Im Vorwort (How It Came) beschreiben Helen Schucman und William Thetford, beide Professoren für Klinische Psychologie an der Columbia University in New York, beide ATHEISTEN, wie es zu diesem Buch kam.

Der Anlass war eine Auseinandersetzung über den rüden Ton, der an diesem Institut gang und gäbe war.
Es folgten 3 „startling months“ (merkwürdige Monate) in denen Helen symbolische Träume hatte und seltsame Bilder empfing.
Danach hörte sie eine innere Stimme, die ihr diktierte: „This is a course in miracles.“ Sie nennt den Vorgang ein „schnelles, inneres Diktat“, das sich jederzeit unterbrechen ließ und das zu anderen Zeiten an derselben Stelle fortgeführt werden konnte.
Heute würde man diesen Vorgang Hellhören oder Channeln nennen und ihn zu jenen außergewöhnlichen Gaben zählen, die ein Sensitiver entwickeln kann.
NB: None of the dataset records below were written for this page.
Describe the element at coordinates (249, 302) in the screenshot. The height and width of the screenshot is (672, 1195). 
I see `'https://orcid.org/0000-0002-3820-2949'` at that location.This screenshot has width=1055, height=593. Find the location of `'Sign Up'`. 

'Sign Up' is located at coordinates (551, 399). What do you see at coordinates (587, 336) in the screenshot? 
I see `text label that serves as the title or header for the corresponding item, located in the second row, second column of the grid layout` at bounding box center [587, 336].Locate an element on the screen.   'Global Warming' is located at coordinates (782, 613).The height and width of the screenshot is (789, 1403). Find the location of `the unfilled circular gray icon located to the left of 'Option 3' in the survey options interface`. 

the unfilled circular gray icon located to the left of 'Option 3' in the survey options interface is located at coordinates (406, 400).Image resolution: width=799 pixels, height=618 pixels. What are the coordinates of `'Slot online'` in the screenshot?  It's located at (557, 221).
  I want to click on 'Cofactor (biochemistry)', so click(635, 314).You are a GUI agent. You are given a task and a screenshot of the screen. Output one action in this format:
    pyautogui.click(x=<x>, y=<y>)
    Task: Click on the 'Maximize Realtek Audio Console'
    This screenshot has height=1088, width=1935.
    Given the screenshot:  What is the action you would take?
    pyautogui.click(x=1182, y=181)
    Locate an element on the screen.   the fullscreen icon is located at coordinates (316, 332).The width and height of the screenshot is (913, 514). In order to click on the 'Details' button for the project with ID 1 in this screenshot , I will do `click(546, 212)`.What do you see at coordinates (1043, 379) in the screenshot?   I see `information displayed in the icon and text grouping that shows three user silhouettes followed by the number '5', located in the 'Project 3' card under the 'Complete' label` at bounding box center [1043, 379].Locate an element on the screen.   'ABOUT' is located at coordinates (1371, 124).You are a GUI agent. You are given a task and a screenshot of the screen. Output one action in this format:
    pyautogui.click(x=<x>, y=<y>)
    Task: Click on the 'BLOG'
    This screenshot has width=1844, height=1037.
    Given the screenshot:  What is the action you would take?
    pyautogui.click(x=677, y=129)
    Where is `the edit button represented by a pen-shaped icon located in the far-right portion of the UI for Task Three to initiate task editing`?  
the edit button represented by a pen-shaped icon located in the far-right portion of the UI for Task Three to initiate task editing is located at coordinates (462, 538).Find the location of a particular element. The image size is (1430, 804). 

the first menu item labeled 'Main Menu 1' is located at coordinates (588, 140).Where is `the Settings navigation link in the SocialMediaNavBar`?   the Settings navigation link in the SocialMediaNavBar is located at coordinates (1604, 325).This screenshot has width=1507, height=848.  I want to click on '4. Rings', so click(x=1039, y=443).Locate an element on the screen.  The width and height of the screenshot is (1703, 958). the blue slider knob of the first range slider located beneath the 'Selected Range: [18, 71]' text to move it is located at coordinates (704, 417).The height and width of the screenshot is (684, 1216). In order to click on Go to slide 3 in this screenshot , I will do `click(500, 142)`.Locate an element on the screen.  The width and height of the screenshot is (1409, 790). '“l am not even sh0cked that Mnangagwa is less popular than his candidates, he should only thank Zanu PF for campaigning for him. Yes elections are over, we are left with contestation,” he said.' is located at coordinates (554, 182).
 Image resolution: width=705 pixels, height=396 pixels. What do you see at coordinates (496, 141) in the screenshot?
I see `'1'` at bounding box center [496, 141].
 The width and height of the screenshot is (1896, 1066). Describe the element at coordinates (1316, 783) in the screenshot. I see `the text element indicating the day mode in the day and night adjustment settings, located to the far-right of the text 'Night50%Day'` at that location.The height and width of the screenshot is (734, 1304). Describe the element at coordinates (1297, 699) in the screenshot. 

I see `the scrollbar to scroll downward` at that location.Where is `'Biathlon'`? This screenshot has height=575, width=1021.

Sieben Jahre lang nahm sie den Text auf, der Leiter der Abteilung, Prof. Thetford tippte ihn, und beide empfanden diese Arbeit als Antwort auf ihre gemeinsame Unzufriedenheit über den kollegialen Umgang miteinander an ihrem Institut.

Im Vorwort präzisiert Helen die Aufgabe des Textes: „It's only purpose is to provide a way in which some people will be able to find their own Internal Teacher.“
Einige Schüler würden durch das Lesen dieser Texte ihren „eigenen Inneren Lehrer“ finden.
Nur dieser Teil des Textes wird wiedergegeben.